(Entries on finding words and elements)
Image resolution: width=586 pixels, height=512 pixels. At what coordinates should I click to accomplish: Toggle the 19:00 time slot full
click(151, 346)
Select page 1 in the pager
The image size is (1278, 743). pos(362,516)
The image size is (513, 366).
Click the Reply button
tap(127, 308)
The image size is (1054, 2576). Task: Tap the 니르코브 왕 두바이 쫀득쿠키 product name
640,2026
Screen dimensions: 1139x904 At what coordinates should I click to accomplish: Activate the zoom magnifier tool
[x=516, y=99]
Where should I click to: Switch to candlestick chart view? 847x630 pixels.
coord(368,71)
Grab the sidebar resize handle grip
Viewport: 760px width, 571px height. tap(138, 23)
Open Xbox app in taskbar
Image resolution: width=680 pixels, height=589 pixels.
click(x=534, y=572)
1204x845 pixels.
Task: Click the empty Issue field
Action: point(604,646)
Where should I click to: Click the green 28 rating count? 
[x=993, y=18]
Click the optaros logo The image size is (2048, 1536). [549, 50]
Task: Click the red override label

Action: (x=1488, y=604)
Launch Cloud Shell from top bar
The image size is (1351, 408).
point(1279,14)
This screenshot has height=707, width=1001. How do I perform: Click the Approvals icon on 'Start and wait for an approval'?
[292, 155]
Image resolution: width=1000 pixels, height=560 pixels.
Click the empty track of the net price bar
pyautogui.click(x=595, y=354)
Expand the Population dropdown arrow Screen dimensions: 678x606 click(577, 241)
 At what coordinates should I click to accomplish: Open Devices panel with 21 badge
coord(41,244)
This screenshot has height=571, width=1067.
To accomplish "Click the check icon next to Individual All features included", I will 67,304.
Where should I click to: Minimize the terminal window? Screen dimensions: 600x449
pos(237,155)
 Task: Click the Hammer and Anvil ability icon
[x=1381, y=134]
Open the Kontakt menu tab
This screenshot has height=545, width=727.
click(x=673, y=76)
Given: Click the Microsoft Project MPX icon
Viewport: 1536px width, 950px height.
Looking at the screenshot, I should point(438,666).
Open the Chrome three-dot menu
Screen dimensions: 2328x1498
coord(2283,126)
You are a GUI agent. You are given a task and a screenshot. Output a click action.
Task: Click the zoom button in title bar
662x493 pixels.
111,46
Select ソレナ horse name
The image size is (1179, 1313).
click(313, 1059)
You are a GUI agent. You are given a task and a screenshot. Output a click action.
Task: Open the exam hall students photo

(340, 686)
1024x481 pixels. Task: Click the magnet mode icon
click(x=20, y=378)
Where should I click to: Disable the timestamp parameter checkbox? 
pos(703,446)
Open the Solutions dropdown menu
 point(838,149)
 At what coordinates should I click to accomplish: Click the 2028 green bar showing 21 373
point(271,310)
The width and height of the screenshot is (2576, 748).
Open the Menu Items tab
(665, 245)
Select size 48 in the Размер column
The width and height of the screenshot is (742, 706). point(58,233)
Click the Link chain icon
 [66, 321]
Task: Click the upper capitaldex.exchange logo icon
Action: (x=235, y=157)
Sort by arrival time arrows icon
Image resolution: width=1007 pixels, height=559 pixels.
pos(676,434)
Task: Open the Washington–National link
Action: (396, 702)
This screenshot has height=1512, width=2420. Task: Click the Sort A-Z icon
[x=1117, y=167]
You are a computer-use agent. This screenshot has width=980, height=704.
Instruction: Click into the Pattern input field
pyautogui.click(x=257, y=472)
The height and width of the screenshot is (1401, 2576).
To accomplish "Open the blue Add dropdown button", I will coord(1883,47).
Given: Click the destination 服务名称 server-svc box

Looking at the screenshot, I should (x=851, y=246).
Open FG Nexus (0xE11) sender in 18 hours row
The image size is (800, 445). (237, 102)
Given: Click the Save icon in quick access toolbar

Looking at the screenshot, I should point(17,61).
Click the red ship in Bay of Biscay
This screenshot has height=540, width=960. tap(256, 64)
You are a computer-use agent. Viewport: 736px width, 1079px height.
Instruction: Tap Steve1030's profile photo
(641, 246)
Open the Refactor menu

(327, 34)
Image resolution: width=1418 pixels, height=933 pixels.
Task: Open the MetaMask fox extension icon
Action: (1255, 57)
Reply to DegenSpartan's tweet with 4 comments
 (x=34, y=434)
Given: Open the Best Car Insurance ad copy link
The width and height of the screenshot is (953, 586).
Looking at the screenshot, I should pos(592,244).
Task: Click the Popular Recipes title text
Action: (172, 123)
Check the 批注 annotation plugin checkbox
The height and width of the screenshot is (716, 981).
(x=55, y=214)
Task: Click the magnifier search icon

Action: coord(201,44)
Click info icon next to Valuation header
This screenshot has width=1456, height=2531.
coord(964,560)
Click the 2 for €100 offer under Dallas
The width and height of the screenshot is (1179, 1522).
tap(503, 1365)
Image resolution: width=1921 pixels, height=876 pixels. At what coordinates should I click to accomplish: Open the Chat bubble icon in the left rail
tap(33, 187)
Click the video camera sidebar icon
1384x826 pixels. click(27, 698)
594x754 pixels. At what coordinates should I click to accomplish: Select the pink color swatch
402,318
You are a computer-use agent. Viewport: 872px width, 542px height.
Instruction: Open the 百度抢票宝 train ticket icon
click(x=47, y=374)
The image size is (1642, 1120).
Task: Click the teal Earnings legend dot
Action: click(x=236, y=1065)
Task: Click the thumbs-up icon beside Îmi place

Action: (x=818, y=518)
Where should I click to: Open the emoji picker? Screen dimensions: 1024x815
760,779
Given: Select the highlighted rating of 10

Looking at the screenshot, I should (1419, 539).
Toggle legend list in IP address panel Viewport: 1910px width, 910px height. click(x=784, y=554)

Description of the task
Copy out all of the items above word for word.

Complete output
Image resolution: width=586 pixels, height=512 pixels. At what coordinates should I click to accomplish: Toggle the 19:00 time slot full
click(151, 346)
Select page 1 in the pager
The image size is (1278, 743). pos(362,516)
The image size is (513, 366).
Click the Reply button
tap(127, 308)
The image size is (1054, 2576). Task: Tap the 니르코브 왕 두바이 쫀득쿠키 product name
640,2026
Screen dimensions: 1139x904 At what coordinates should I click to accomplish: Activate the zoom magnifier tool
[x=516, y=99]
Where should I click to: Switch to candlestick chart view? 847x630 pixels.
coord(368,71)
Grab the sidebar resize handle grip
Viewport: 760px width, 571px height. tap(138, 23)
Open Xbox app in taskbar
Image resolution: width=680 pixels, height=589 pixels.
click(x=534, y=572)
1204x845 pixels.
Task: Click the empty Issue field
Action: point(604,646)
Where should I click to: Click the green 28 rating count? 
[x=993, y=18]
Click the optaros logo The image size is (2048, 1536). [549, 50]
Task: Click the red override label

Action: (x=1488, y=604)
Launch Cloud Shell from top bar
The image size is (1351, 408).
point(1279,14)
This screenshot has height=707, width=1001. How do I perform: Click the Approvals icon on 'Start and wait for an approval'?
[292, 155]
Image resolution: width=1000 pixels, height=560 pixels.
Click the empty track of the net price bar
pyautogui.click(x=595, y=354)
Expand the Population dropdown arrow Screen dimensions: 678x606 click(577, 241)
 At what coordinates should I click to accomplish: Open Devices panel with 21 badge
coord(41,244)
This screenshot has height=571, width=1067.
To accomplish "Click the check icon next to Individual All features included", I will 67,304.
Where should I click to: Minimize the terminal window? Screen dimensions: 600x449
pos(237,155)
 Task: Click the Hammer and Anvil ability icon
[x=1381, y=134]
Open the Kontakt menu tab
This screenshot has height=545, width=727.
click(x=673, y=76)
Given: Click the Microsoft Project MPX icon
Viewport: 1536px width, 950px height.
Looking at the screenshot, I should point(438,666).
Open the Chrome three-dot menu
Screen dimensions: 2328x1498
coord(2283,126)
You are a GUI agent. You are given a task and a screenshot. Output a click action.
Task: Click the zoom button in title bar
662x493 pixels.
111,46
Select ソレナ horse name
The image size is (1179, 1313).
click(313, 1059)
You are a GUI agent. You are given a task and a screenshot. Output a click action.
Task: Open the exam hall students photo

(340, 686)
1024x481 pixels. Task: Click the magnet mode icon
click(x=20, y=378)
Where should I click to: Disable the timestamp parameter checkbox? 
pos(703,446)
Open the Solutions dropdown menu
 point(838,149)
 At what coordinates should I click to accomplish: Click the 2028 green bar showing 21 373
point(271,310)
The width and height of the screenshot is (2576, 748).
Open the Menu Items tab
(665, 245)
Select size 48 in the Размер column
The width and height of the screenshot is (742, 706). point(58,233)
Click the Link chain icon
 [66, 321]
Task: Click the upper capitaldex.exchange logo icon
Action: (x=235, y=157)
Sort by arrival time arrows icon
Image resolution: width=1007 pixels, height=559 pixels.
pos(676,434)
Task: Open the Washington–National link
Action: (396, 702)
This screenshot has height=1512, width=2420. Task: Click the Sort A-Z icon
[x=1117, y=167]
You are a computer-use agent. This screenshot has width=980, height=704.
Instruction: Click into the Pattern input field
pyautogui.click(x=257, y=472)
The height and width of the screenshot is (1401, 2576).
To accomplish "Open the blue Add dropdown button", I will coord(1883,47).
Given: Click the destination 服务名称 server-svc box

Looking at the screenshot, I should (x=851, y=246).
Open FG Nexus (0xE11) sender in 18 hours row
The image size is (800, 445). (237, 102)
Given: Click the Save icon in quick access toolbar

Looking at the screenshot, I should point(17,61).
Click the red ship in Bay of Biscay
This screenshot has height=540, width=960. tap(256, 64)
You are a computer-use agent. Viewport: 736px width, 1079px height.
Instruction: Tap Steve1030's profile photo
(641, 246)
Open the Refactor menu

(327, 34)
Image resolution: width=1418 pixels, height=933 pixels.
Task: Open the MetaMask fox extension icon
Action: (1255, 57)
Reply to DegenSpartan's tweet with 4 comments
 (x=34, y=434)
Given: Open the Best Car Insurance ad copy link
The width and height of the screenshot is (953, 586).
Looking at the screenshot, I should pos(592,244).
Task: Click the Popular Recipes title text
Action: (172, 123)
Check the 批注 annotation plugin checkbox
The height and width of the screenshot is (716, 981).
(x=55, y=214)
Task: Click the magnifier search icon

Action: coord(201,44)
Click info icon next to Valuation header
This screenshot has width=1456, height=2531.
coord(964,560)
Click the 2 for €100 offer under Dallas
The width and height of the screenshot is (1179, 1522).
tap(503, 1365)
Image resolution: width=1921 pixels, height=876 pixels. At what coordinates should I click to accomplish: Open the Chat bubble icon in the left rail
tap(33, 187)
Click the video camera sidebar icon
1384x826 pixels. click(27, 698)
594x754 pixels. At what coordinates should I click to accomplish: Select the pink color swatch
402,318
You are a computer-use agent. Viewport: 872px width, 542px height.
Instruction: Open the 百度抢票宝 train ticket icon
click(x=47, y=374)
The image size is (1642, 1120).
Task: Click the teal Earnings legend dot
Action: click(x=236, y=1065)
Task: Click the thumbs-up icon beside Îmi place

Action: (x=818, y=518)
Where should I click to: Open the emoji picker? Screen dimensions: 1024x815
760,779
Given: Select the highlighted rating of 10

Looking at the screenshot, I should (1419, 539).
Toggle legend list in IP address panel Viewport: 1910px width, 910px height. click(x=784, y=554)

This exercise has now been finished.